Да, в очередной раз я побежала в отделение неврозов промывать сосуды и подпитывать свой мозг витаминами. В этом тихом мирке времена сохранялись почти социалистические, и уже одно это если не лечило, то хотя бы давало отдых. Мне выделили отдельную палату, что окном и балконом выходила в сторону Днепра.
В ближайшие выходные ко мне приехал Юра и привез свекровь — показать, в каком «дурдоме» я лечусь, чтобы она переменила о нем мнение. Свекровь вошла ко мне бочком, с тревогой оглядываясь на дверь, кажется, она и меня заподозрила в неадекватности, ибо странно косилась и молчала. Потом осмотрелась и переменилась в лице:
— Вот здесь ты меня хотела лечить?
— Да. А что, не нравится?
— Что ты! Как же не нравится? В коридоре панели из натурального дерева, двери вот тоже, — она подошла к двери, потом шагнула к балкону, провела пальцем по его оконной раме, — и окна… Все из живого дерева.
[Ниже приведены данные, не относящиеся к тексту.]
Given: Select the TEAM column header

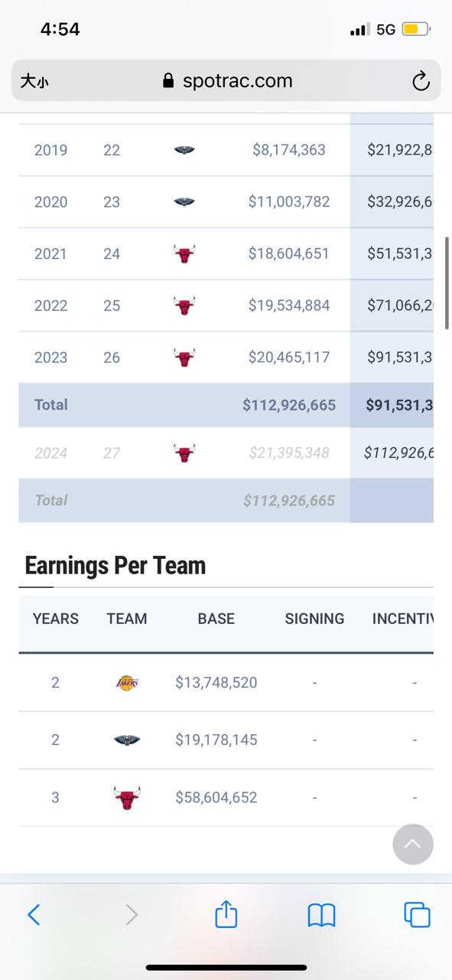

А можно два раза в год лежать в больнице?
— Да хоть три, были бы наши деньги!
— Тогда я согласна.
— Да? — засмеялась я. — Наконец–то.
— Пролечись тут сначала ты, а потом я. Можно так?
— Конечно, можно.
Солнечный луч проник в комнату, полоснул меня ярким теплым светом и спустя недолгое время исчез так же внезапно, как и появился. Я вышла на балкон, откуда могла наблюдать сочные краски заката, разливающиеся не только по небу, но и по неподвижной глади Днепра. На мир людей начали опускаться сумерки. В такие моменты я не способна была жить в нем, ибо мои мысли уносились куда–то ввысь, словно пытались угнаться за уходящим светом, ухватиться за него, чтобы не погружаться во тьму. Да и сосредоточены они были на неземных проблемах. Обозревая сверху суету и ограниченность земли, думалось о вечном и беспредельном: что было до нас, что будет после нас, как долго это длится и далеко ли простирается. Тот простор, откуда на меня исходило тепло солнца или сияние звезд, завораживал, и я впадала в состояние неизъяснимой тоски. Мне все казалось родным, я за все была в ответе и все беды и даже радости в эти часы болели во мне странной болью — болью существования, болью причастности вот к этому, чему названия нет.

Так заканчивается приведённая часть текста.